Esses números indicam um impacto significativo da seca no setor primário de lácteos do Uruguai e pode abrir oportunidades para o mercado brasileiro
A seca teve um impacto profundo no setor primário de lácteos do Uruguai, como aponta o relatório elaborado pelo Instituto Nacional do Leite (INALE). Segundo o estudo, as perdas de produção e os maiores custos de suplementação resultaram em prejuízos de US$ 136 milhões para o setor.
Setor lácteo do Uruguai
O INALE considerou o aumento dos custos devido à maior suplementação e a menor produção para estimar o impacto da seca. O relatório mostra que o custo por litro para maior suplementação chega a 5,4 centavos de dólar/litro. “Se extrapolarmos essa perda de 5,4 centavos de dólar/litro para os 2,089 bilhões de litros de leite em todo o país, daríamos uma perda total estimada de 113 milhões de dólares ao nível do setor primário da cadeia leiteira“, informa o documento.

Além disso, o relatório indica que a produção de leite sofreu uma queda de 9,3% em fevereiro no país. “Sem o período seco, esperava-se uma produção de 2,096 bilhões de litros e com o período seco, 2,034 bilhões de litros.
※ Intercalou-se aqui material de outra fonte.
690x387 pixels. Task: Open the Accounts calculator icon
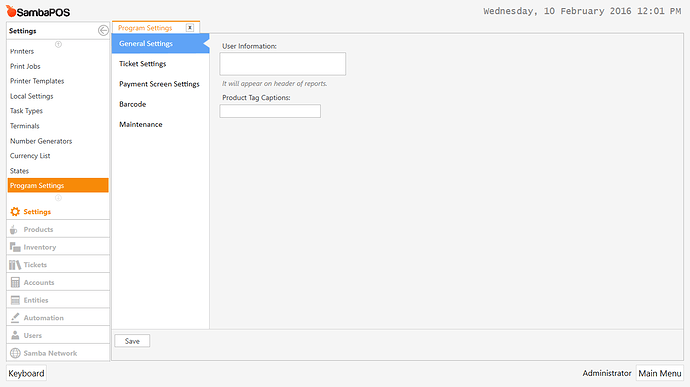pyautogui.click(x=15, y=282)
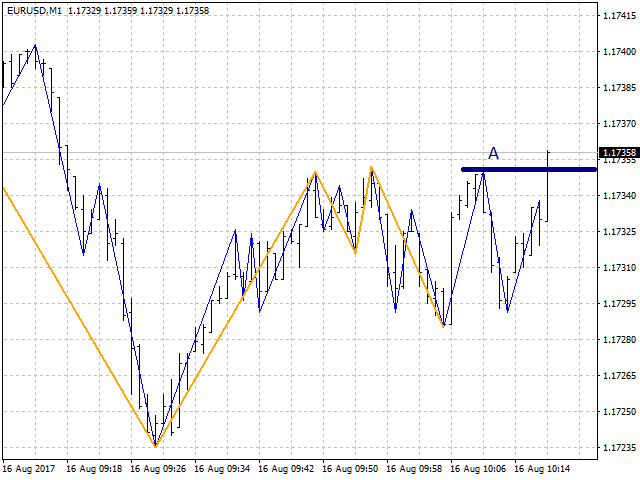Click the orange zigzag peak near 09:50

(371, 167)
Isso significa uma perda de 61 milhões de litros“, diz o relatório. Com base no preço esperado, estima-se que haverá uma perda de faturamento de 23 milhões de dólares em consequência da seca (61 milhões de litros por 0,37 US$/l).

As perdas totais, portanto, seriam da ordem de US$ 136 milhões, com US$ 113 milhões de prejuízos devido a custos mais altos e US$ 23 milhões devido à menor produção. Esses números indicam um impacto significativo da seca no setor primário de lácteos do Uruguai e alertam para a importância de medidas preventivas e de investimentos em tecnologias para minimizar os efeitos adversos em futuros períodos de seca.